Biological Functionalities of Transglutaminase 2 and the Possibility of Its Compensation by Other Members of the Transglutaminase Family

Biomedical Research Group, Department of Life Sciences, Faculty of Science & Technology, Anglia Ruskin University, East Road, Cambridge, CB1 1PT, UK

Received 2 October 2013; Accepted 30 October 2013; Published 23 March 2014

Academic Editors: B. Poulain, M. Shimaoka, and M. M. M. Wilhelmus

Copyright © 2014 Benedict Onyekachi Odii and Peter Coussons. This is an open access article distributed under the Creative Commons Attribution License, which permits unrestricted use, distribution, and reproduction in any medium, provided the original work is properly cited.

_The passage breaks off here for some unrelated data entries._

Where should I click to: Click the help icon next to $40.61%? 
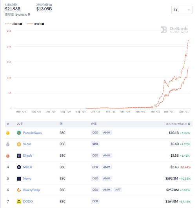[x=29, y=14]
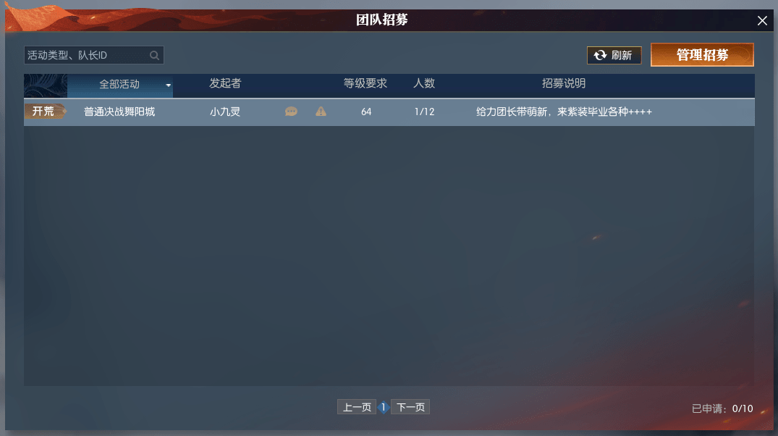
Task: Select the 普通决战舞阳城 recruitment row
Action: 389,112
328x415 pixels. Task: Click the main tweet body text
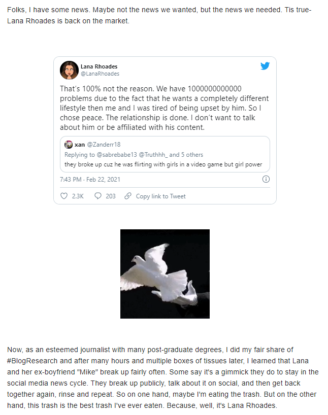tap(165, 108)
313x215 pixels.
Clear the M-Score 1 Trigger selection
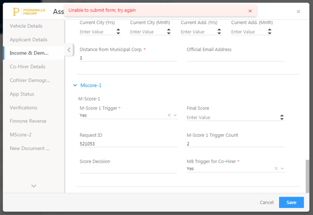[169, 115]
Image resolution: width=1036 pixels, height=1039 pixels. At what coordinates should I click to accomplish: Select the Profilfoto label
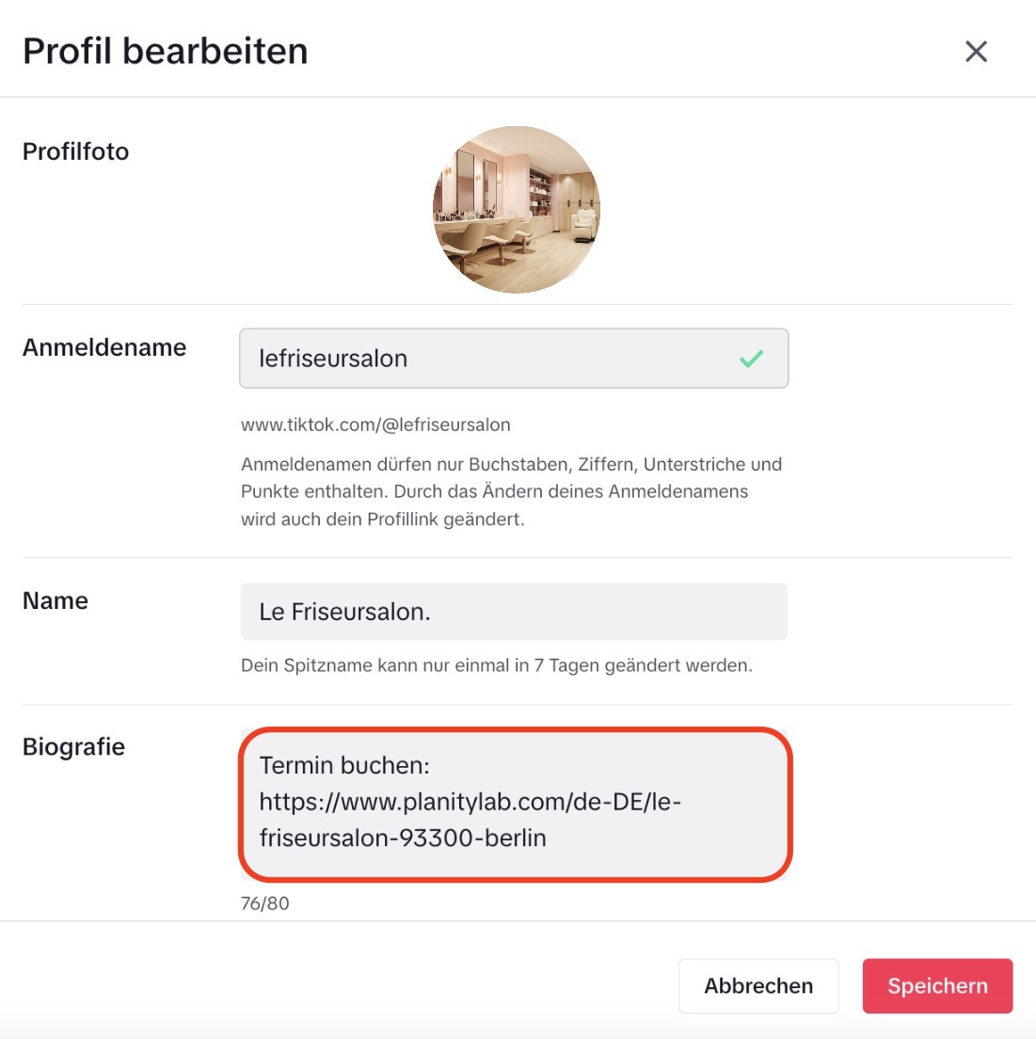tap(75, 152)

Transglutaminase 2 (TG2) is the most widely distributed and most abundantly expressed member of the transglutaminase family of enzymes, a group of intracellular and extracellular proteins that catalyze the Ca2+-dependent posttranslational modification of proteins. It is a unique member of the transglutaminase family owing to its specialized biochemical, structural and functional elements, ubiquitous tissue distribution and subcellular localization, and substrate specificity. The broad substrate specificity of TG2 and its flexible interaction with numerous other gene products may account for its multiple biological functions. In addition to the classic Ca2+-dependent transamidation of proteins, which is a hallmark of transglutaminase enzymes, additional Ca2+-independent enzymatic and nonenzymatic activities of TG2 have been identified. Many such activities have been directly or indirectly implicated in diverse cellular physiological events, including cell growth and differentiation, cell adhesion and morphology, extracellular matrix stabilization, wound healing, cellular development, receptor-mediated endocytosis, apoptosis, and disease pathology. Given the wide range of activities of the transglutaminase gene family it has been suggested that, in the absence of active versions of TG2, its function could be compensated for by other members of the transglutaminase family. It is in the light of this assertion that we review, herein, TG2 activities and the possibilities and premises for compensation for its absence.